Document section
Strange loss of performance

Hi! My name is Morgan Johansson and I am working on (among other things) an OpenGL-based graphics engine for a game with a very high triangle count.

The last few days I have been optimizing the code and I found something strange - I seem to have a black hole in my code draining performance.

The program is multithreaded (though SDL) and rendering has its own thread. Profiling has shown me that 99.91% of the time in the demo program is spent waiting for rendering to finish. Nearly all of the CPU-intensive tasks (of my creation) are performed in that last 0.09%.

At first I simply thought the graphics card was limiting but that is not the case. Moving from an Intel 865 integrated chip to a Geforce 3 or an ATI FireGL X1 gives no more than twice the framerate (from 20 to 40 fps).

The scene is a rendering of 300 objects of 550 triangles each (though only 6 geometries). This is currently displayed using vertex arrays (glDrawElements with GL_TRIANGLES). Each vertex has position, normal and texture coordinates in floats. There is a single texture on the triangles.

So far I have tried the following with no or very little effect on the framerate:

  • Turned off the textures and blocked all calls to send the textures to graphics memory and activation of these.
  • Decreased the number of triangles in each object to 260.
  • Used display lists for all the drawing (6 lists in total).
  • Switched between matrix loading and calls to glTranslate etc.

The only thing that seems to have effect on the framerate is decreasing the number of instances drawn of the six meshes.

Some statistics I have:

  • I only get a vertex processing rate of 5-10M vertices/second on a geforce 3 (Athlon 1.33 GHz). As I dont use strips, that is about 2-3M triangles/second.

Provided material
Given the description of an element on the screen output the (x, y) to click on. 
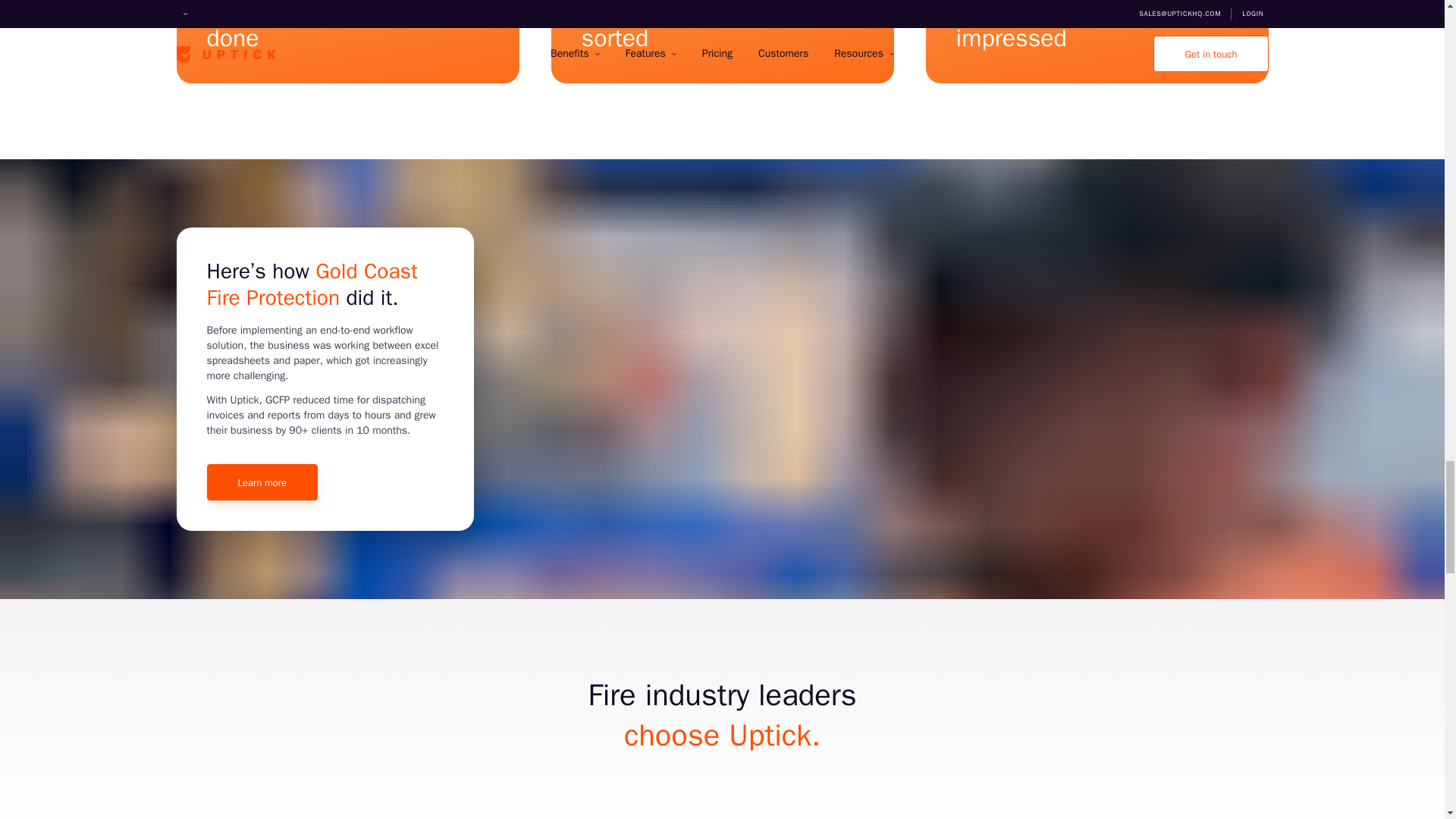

Written exercise
Transcribe everything in the OpenGL performance post from "Hi! My name" down to "that last 0.09%.", character for character.

The completed task
Hi! My name is Morgan Johansson and I am working on (among other things) an OpenGL-based graphics engine for a game with a very high triangle count.

The last few days I have been optimizing the code and I found something strange - I seem to have a black hole in my code draining performance.

The program is multithreaded (though SDL) and rendering has its own thread. Profiling has shown me that 99.91% of the time in the demo program is spent waiting for rendering to finish. Nearly all of the CPU-intensive tasks (of my creation) are performed in that last 0.09%.